Febuary 23, 2007

Comentario:

Despidiendo al soldado Ryan

Por Humberto Caspa, Ph.D

La guerra adquiere un significado aparte cuando se tiene a un ser querido al frente de un pelotón, batallando con grupos insurgentes sunitas, chiítas o efectivos terroristas de Al Qaida. Por eso las palabras de quienes tienen un familiar en Irak, aunque no son necesariamente las más o menos coherentes, tienen un poder singular, y son más subjetivas que objetivas.

Hoy escribo esta columna desde el mundo de la subjetividad, es decir desde el fondo de mi corazón.

En Marzo, un muchacho, a quién he visto crecer desde su infancia se va a la guerra de Irak.
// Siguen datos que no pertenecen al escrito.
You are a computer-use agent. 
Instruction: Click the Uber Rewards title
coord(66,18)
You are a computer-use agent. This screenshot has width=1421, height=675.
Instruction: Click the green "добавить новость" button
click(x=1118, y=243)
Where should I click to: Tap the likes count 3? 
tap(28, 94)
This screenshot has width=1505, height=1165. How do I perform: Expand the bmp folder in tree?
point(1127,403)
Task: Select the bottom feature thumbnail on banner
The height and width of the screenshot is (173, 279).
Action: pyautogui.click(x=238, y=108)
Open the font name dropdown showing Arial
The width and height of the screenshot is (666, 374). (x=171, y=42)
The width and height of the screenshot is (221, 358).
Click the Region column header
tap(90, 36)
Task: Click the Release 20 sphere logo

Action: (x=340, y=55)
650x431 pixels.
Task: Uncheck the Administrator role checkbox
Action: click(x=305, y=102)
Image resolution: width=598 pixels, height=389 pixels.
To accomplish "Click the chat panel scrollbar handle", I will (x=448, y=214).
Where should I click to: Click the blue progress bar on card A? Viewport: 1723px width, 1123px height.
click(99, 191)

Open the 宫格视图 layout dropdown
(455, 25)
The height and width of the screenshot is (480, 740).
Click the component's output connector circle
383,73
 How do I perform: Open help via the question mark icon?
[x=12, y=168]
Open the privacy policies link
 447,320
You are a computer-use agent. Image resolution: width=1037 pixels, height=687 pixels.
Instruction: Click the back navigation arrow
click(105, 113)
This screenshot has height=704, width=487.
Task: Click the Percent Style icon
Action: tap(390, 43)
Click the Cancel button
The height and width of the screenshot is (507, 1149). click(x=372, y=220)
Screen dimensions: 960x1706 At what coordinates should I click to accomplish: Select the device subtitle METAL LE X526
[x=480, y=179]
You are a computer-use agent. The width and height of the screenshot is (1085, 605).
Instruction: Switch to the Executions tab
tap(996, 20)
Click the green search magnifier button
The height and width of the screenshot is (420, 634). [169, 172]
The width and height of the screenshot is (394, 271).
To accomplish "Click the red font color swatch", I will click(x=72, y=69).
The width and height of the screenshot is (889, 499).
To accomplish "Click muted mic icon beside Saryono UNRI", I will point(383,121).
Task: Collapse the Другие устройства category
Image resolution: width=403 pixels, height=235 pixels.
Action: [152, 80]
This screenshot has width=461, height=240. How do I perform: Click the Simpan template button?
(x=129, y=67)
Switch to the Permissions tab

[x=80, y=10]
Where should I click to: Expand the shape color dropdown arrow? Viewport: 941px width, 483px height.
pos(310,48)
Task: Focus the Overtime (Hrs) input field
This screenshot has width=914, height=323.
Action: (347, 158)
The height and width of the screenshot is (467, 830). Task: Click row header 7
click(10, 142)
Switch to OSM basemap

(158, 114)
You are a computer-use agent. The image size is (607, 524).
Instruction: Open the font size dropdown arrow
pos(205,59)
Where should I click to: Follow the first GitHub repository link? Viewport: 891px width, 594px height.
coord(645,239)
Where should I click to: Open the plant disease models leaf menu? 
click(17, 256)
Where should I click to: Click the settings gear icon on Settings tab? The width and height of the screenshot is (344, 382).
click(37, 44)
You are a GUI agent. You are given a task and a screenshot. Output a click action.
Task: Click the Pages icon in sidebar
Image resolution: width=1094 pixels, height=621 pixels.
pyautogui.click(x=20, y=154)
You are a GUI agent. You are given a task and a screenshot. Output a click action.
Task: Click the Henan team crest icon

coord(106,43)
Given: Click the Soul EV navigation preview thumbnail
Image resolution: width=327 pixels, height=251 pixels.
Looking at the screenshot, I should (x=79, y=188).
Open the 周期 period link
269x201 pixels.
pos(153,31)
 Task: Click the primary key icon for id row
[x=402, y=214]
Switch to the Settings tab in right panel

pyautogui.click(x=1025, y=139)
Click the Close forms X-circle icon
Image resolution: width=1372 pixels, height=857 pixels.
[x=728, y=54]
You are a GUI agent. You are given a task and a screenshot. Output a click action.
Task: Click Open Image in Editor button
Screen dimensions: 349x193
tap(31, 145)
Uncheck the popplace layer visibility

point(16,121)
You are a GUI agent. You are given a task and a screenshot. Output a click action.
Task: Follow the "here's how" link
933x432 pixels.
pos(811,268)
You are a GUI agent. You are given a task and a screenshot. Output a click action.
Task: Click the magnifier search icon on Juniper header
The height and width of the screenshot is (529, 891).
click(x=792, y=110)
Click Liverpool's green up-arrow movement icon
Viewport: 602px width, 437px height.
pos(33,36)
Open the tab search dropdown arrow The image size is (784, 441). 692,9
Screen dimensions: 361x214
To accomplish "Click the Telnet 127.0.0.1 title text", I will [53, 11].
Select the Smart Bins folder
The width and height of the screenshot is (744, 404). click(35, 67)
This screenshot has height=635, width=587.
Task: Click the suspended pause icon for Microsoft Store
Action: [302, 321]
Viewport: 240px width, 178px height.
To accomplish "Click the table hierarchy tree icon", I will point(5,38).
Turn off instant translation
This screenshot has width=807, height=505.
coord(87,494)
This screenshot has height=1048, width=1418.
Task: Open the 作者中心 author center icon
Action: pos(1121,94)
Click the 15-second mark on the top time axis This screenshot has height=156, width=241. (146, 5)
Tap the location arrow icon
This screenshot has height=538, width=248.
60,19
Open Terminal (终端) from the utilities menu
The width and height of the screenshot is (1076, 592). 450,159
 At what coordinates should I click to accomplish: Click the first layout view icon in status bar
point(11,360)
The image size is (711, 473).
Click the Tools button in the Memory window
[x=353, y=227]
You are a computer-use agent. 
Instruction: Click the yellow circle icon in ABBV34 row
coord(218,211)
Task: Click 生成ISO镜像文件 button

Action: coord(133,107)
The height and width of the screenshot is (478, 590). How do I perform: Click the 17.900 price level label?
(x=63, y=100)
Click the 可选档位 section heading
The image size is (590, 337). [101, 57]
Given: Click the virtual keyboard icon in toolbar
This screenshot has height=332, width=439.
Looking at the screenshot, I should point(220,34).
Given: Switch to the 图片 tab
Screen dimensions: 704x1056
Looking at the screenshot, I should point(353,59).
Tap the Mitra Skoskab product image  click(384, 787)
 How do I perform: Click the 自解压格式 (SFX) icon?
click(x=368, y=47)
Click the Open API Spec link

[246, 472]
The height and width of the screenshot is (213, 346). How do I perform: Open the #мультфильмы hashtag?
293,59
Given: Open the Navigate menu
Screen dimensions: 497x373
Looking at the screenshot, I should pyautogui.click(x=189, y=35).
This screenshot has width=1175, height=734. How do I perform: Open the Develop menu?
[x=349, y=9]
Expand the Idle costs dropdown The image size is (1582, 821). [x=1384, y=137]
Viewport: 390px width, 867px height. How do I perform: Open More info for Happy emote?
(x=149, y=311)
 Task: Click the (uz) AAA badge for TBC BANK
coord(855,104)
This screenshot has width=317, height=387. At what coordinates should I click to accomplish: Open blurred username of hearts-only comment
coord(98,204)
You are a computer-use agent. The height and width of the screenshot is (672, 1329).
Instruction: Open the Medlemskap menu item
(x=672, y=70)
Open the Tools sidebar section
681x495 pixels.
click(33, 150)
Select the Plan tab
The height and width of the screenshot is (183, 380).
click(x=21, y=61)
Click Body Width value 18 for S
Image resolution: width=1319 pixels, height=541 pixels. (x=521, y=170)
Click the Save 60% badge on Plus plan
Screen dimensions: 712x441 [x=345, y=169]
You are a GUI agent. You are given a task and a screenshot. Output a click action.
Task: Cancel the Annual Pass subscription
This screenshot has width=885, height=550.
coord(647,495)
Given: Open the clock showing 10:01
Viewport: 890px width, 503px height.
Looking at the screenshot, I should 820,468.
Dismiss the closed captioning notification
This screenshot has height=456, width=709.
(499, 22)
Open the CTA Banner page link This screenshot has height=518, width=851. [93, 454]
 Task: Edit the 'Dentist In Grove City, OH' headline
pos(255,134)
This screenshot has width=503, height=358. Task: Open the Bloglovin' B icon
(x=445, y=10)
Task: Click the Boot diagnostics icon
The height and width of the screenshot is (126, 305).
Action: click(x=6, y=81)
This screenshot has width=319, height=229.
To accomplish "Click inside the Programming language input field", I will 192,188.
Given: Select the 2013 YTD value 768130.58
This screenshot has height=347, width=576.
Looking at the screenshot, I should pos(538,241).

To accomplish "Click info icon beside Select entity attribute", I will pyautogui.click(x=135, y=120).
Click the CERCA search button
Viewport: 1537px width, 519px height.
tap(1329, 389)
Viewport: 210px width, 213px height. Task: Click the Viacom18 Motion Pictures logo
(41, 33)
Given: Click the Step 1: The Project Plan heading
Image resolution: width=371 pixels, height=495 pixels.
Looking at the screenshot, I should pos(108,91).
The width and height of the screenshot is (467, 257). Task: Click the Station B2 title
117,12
Según me comentó Ryan (su apellido lo mantengo en el anonimato), él no está entre el grupo de 21,500 nuevos conscriptos que el Presidente George W. Bush ha ordenado que se hagan presentes en la línea de combate.

Su nombre había sido postergado varias veces por diversas razones desde el año pasado, pero hoy ya es una realidad que en unas semanas estará vistiendo la fatiga y las botas de combate, el casco antibalas, la mochila llena de municiones colgada en su espalda y también estará portando un fusil automático en su hombro.

Mientras llega ese día fatídico, la próxima semana Ryan estará de viaje a Springfield, Missouri, su ciudad natal, donde sus familiares lo esperan afligidos por su nuevo destino. Supongo que todos estarán prestos a demostrarle su apoyo en una campaña que Ryan nunca lo ha buscado. “Voy allá por que cumplo órdenes militares”, me dijo.

Que yo sepa, Ryan no es el primero de enlistarse a las fuerzas armadas norteamericanas, tiene a una hermana y algunos primos en la naval, mientras que su tío Robert, que en paz descanse, estuvo vinculado a los marinos de Camp Pendleton, San Diego, por unos cuantos años.

Empero, ninguno de ellos ha participado directamente en un conflicto bélico. Tampoco va a ser Ryan el primero en experimentarlo. Su abuelo Stanley defendió los colores de su patria durante la Segunda Guerra Mundial.

En esos tiempos, el objetivo de la guerra era muy claro para su abuelo. Evitar el dominio del régimen fascista de Hitler que ya había dominado a los vecinos de Alemania y empezaba a expandir sus fuerzas hacia la ex Unión Soviética y a Gran Bretaña. Durante esos años ya empezaba a escucharse los horrores del Holocausto, en donde más de 6 millones de judíos fueron exterminados en los campos de concentración.

En consecuencia los familiares de Stanley, incluyendo a sus esposa Georgia, y el país entero siempre estuvieron apoyando su valentía y la de sus compañeros.

Ryan, por el contrario, no tiene claro si la misión que se le estará encomendando en el campo de batalla tenga el valor suficiente como para entregar su vida.

Por una parte, el objetivo norteamericano en Irak no es muy claro. Aparentemente las fuerzas militares estadounidenses están allá porque se pensó que el régimen de Sadam Husein tenía o estaba a punto de conseguir un arsenal de armas letales y estaba en proceso de fabricar ojivas nucleares. Como nada de lo anterior pudo comprobarse, la Casa Blanca cambió de objetivo.

Durante unos meses, el presidente Bush estuvo insinuando que se podía crear un régimen democrático en Irak. El gobierno estadounidense gastó billones de dólares en ese cometido. Se enviaron intelectuales y administradores con experiencia a Irak para edificar un sistema democrático. Luego se convocó elecciones y en poco tiempo los iraquíes emprendían la difícil tarea de elegir a sus nuevos líderes en medio de bombas que explotaban por doquier y ante un ataque de Al Qaida que día a día aterrorizaba más a la gente.

Al final, todo está peor que cómo empezó. No hay bombas letales en Irak, tampoco hay democracia, ni siguiera un sistema autoritario que evidentemente amparaba a sus deleznables dirigentes, pero, paradójicamente, también protegía a un movimiento fundamentalista que quiere convertir a ese país en la cuna del irracionalismo mundial, dominado por la fe y unos clérigos demagogos que dicen ser profetas de Alá.

De todos modos, el camino de Ryan está sentado. Él se va a Irak muy pronto. Su familia, el pueblo norteamericano, y yo especialmente todavía seguimos tratando de encontrar una respuesta valedera a su marcha.

Mi única esperanza es que él la encuentre una vez estando en la guerra. Mucha suerte Ryan.